Debette S., Markus H.S. The clinical importance of white matter hyperintensities on brain magnetic resonance imaging: systematic review and meta-analysis. BMJ, 341, C3666

Clinical Neuroscience, St George's University of London, London.
BMJ (online) (Impact Factor: 17.45). 07/2010; 341(jul26 1):c3666. DOI: 10.1136/bmj.c3666
Source: PubMed


To review the evidence for an association of white matter hyperintensities with risk of stroke, cognitive decline, dementia, and death.
Systematic review and meta-analysis.
PubMed from 1966 to 23 November 2009.
Prospective longitudinal studies that used magnetic resonance imaging and assessed the impact of white matter hyperintensities on risk of incident stroke, cognitive decline, dementia, and death, and, for the meta-analysis, studies that provided risk estimates for a categorical measure of white matter hyperintensities, assessing the impact of these lesions on risk of stroke, dementia, and death.
Population studied, duration of follow-up, method used to measure white matter hyperintensities, definition of the outcome, and measure of the association of white matter hyperintensities with the outcome.

TASKS TO CARRY OUT:
a) What span of PubMed did the white matter hyperintensities abstract search?
b) Transcribe the white matter hyperintensities abstract from "To review the" up to and including "with the outcome.".

(Dataset entries)
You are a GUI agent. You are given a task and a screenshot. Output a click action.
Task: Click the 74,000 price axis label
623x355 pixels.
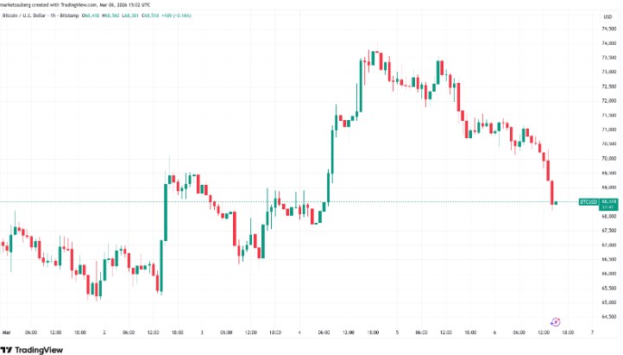[609, 43]
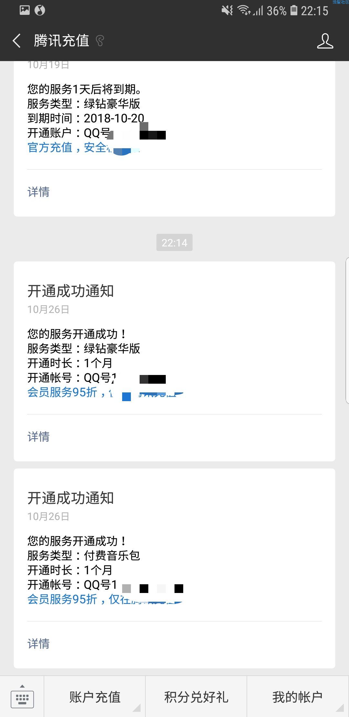Viewport: 349px width, 717px height.
Task: Tap the muted sound status icon
Action: point(227,10)
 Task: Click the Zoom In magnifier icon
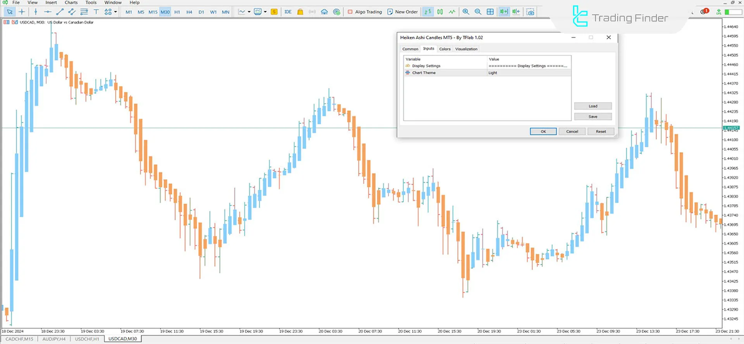point(466,12)
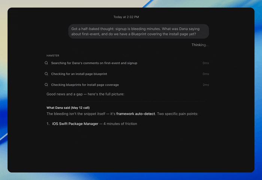Click the 'Today at 2:32 PM' timestamp
The width and height of the screenshot is (262, 180).
point(126,17)
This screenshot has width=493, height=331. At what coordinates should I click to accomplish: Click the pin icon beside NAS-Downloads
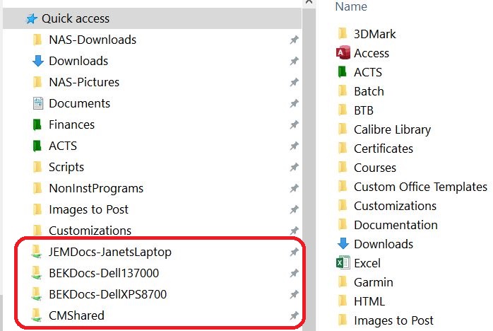tap(294, 40)
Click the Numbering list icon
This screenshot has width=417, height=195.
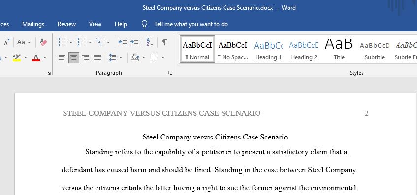pyautogui.click(x=81, y=42)
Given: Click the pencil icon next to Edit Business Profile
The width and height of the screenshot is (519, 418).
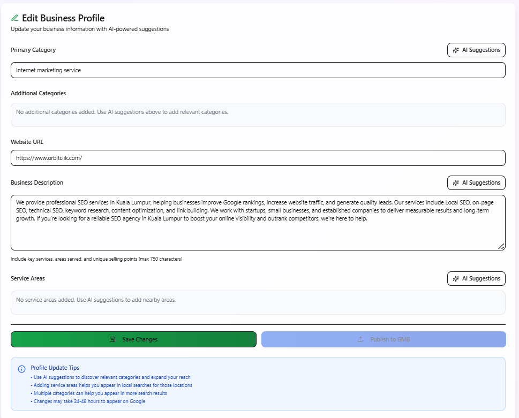Looking at the screenshot, I should pyautogui.click(x=14, y=18).
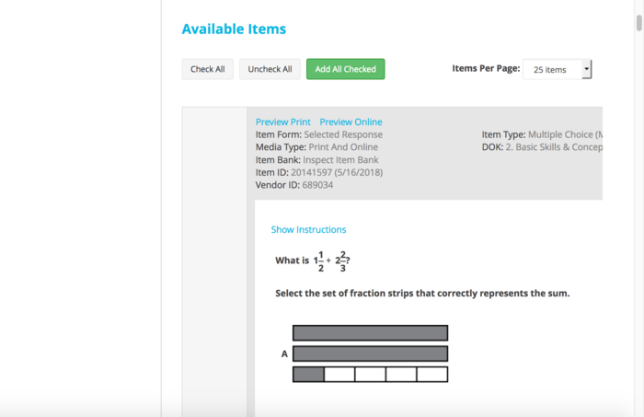Click the Items Per Page dropdown arrow

click(587, 69)
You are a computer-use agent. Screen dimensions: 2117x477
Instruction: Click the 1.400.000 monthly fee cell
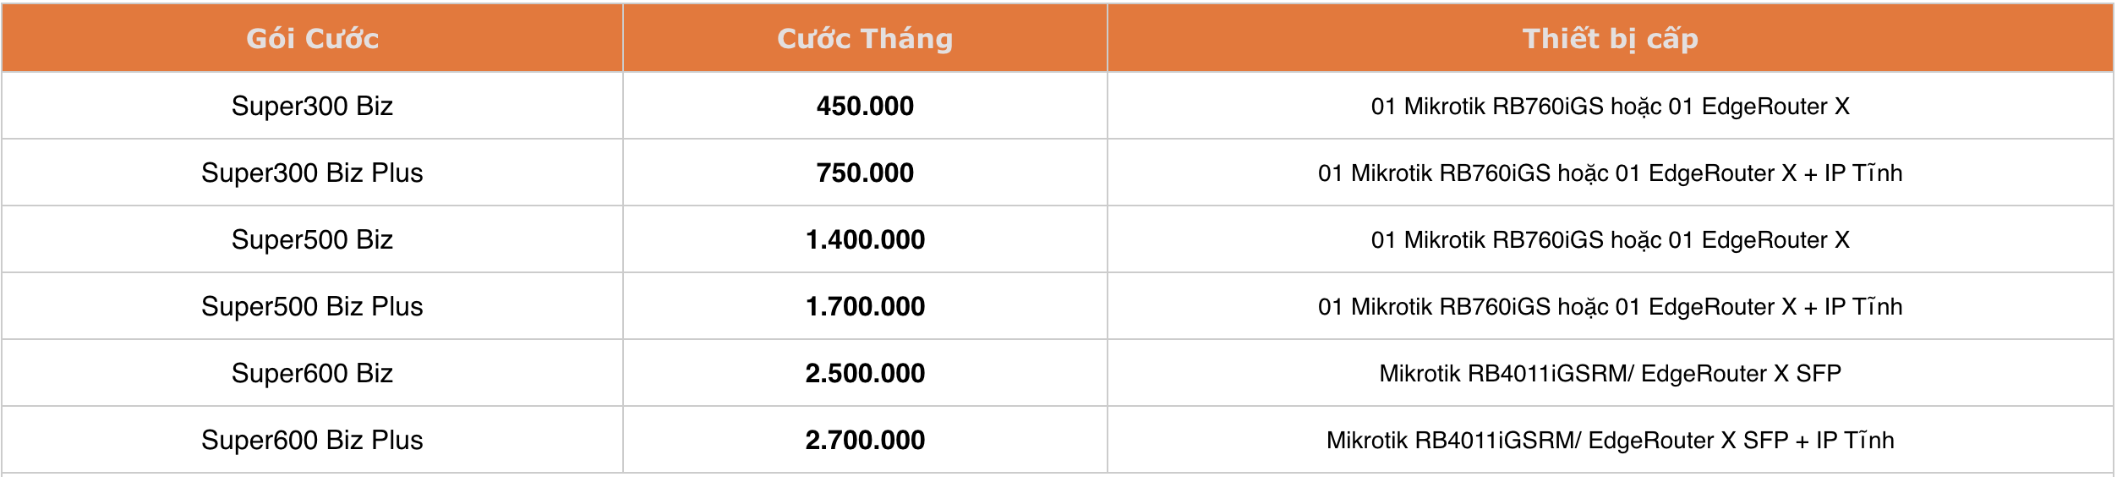pyautogui.click(x=864, y=239)
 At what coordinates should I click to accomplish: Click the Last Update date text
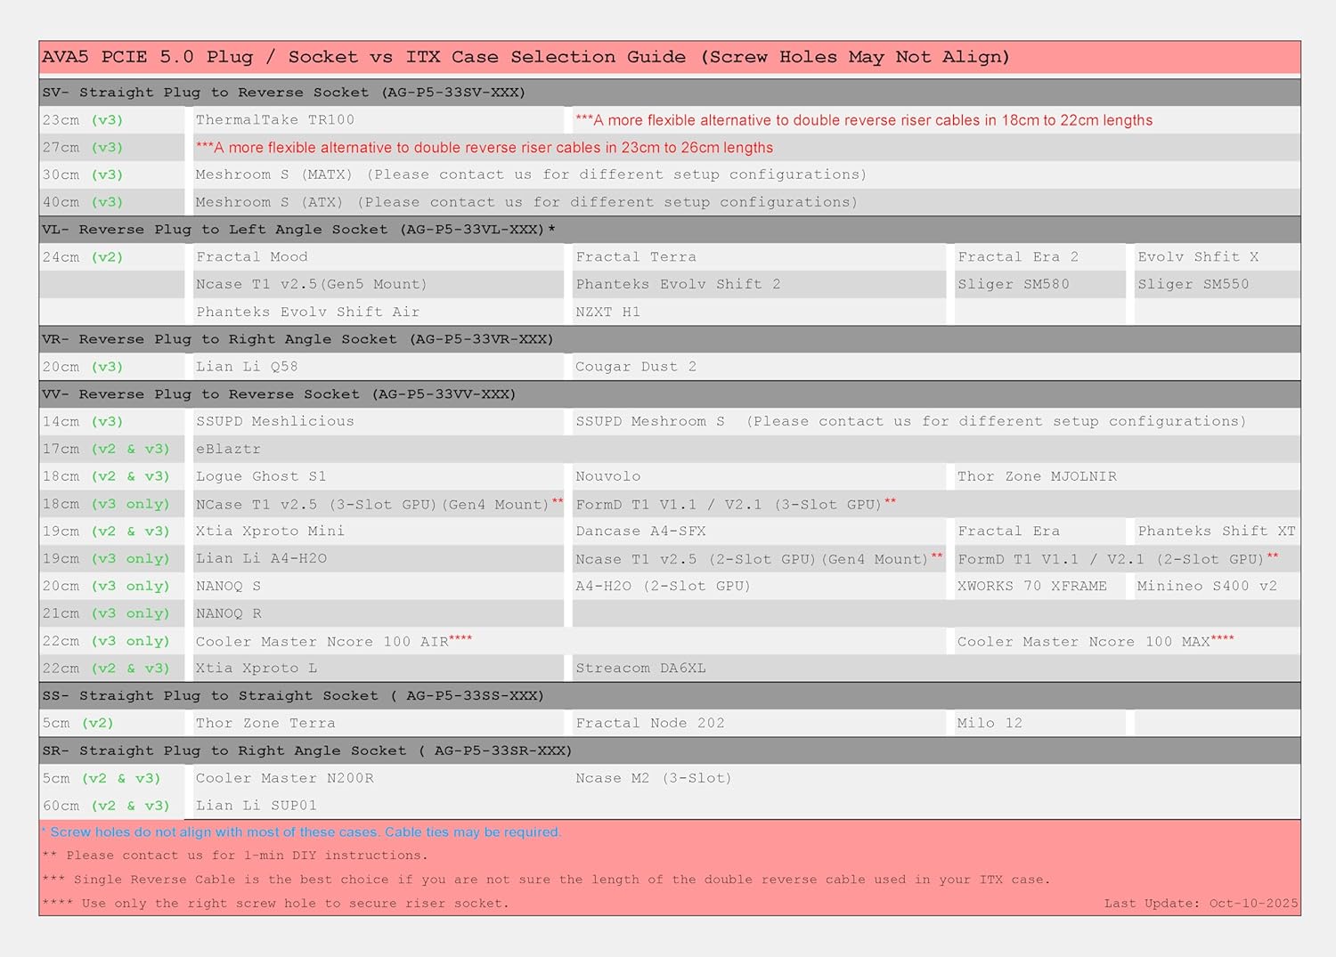click(1201, 904)
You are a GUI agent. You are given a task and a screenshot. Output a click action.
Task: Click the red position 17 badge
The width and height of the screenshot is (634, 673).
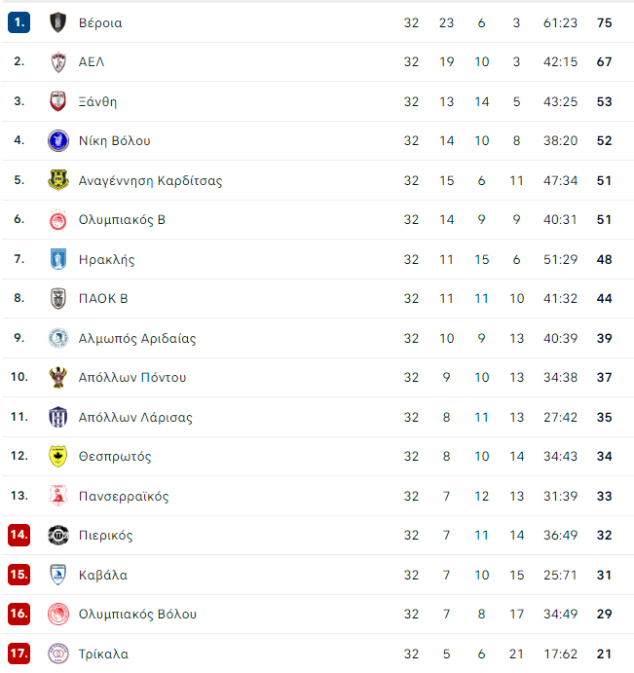[19, 654]
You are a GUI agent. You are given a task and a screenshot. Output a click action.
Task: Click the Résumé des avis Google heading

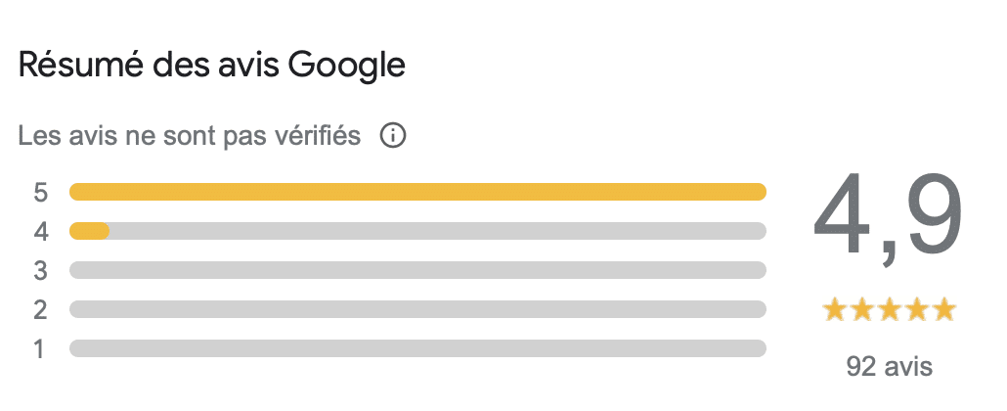coord(212,67)
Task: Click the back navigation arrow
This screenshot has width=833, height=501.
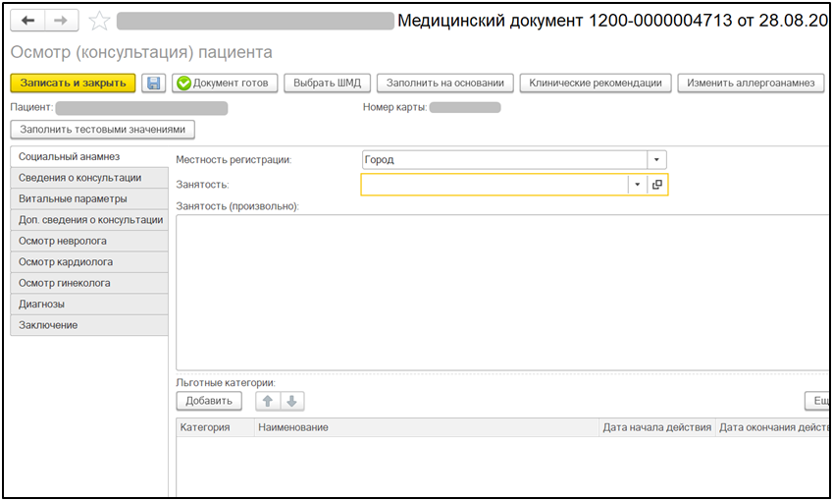Action: (x=27, y=21)
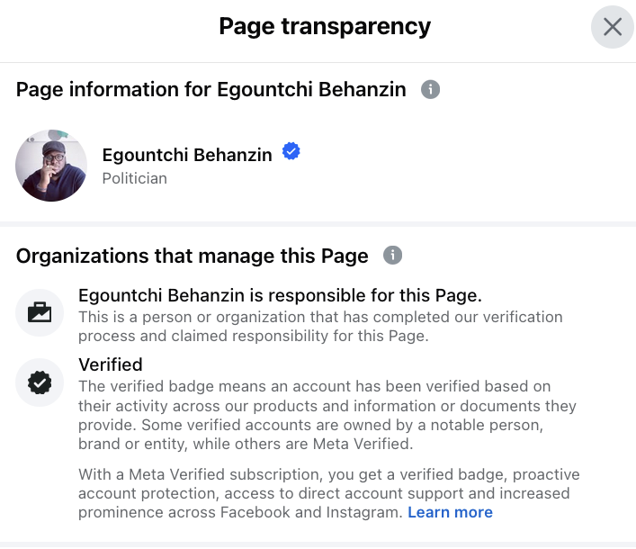Viewport: 636px width, 549px height.
Task: Click the verification process description text
Action: [x=319, y=326]
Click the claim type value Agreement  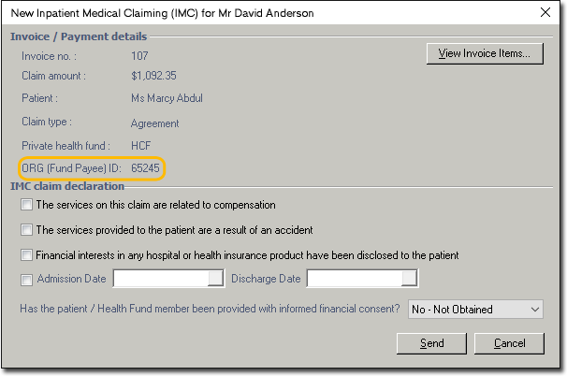point(154,123)
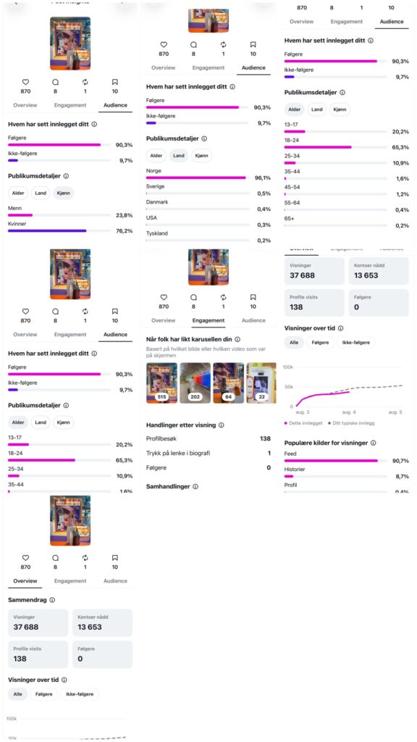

RESULTS OF THE EXERCISE:
a) From 1966 to 23 November 2009.

b)
To review the evidence for an association of white matter hyperintensities with risk of stroke, cognitive decline, dementia, and death.
Systematic review and meta-analysis.
PubMed from 1966 to 23 November 2009.
Prospective longitudinal studies that used magnetic resonance imaging and assessed the impact of white matter hyperintensities on risk of incident stroke, cognitive decline, dementia, and death, and, for the meta-analysis, studies that provided risk estimates for a categorical measure of white matter hyperintensities, assessing the impact of these lesions on risk of stroke, dementia, and death.
Population studied, duration of follow-up, method used to measure white matter hyperintensities, definition of the outcome, and measure of the association of white matter hyperintensities with the outcome.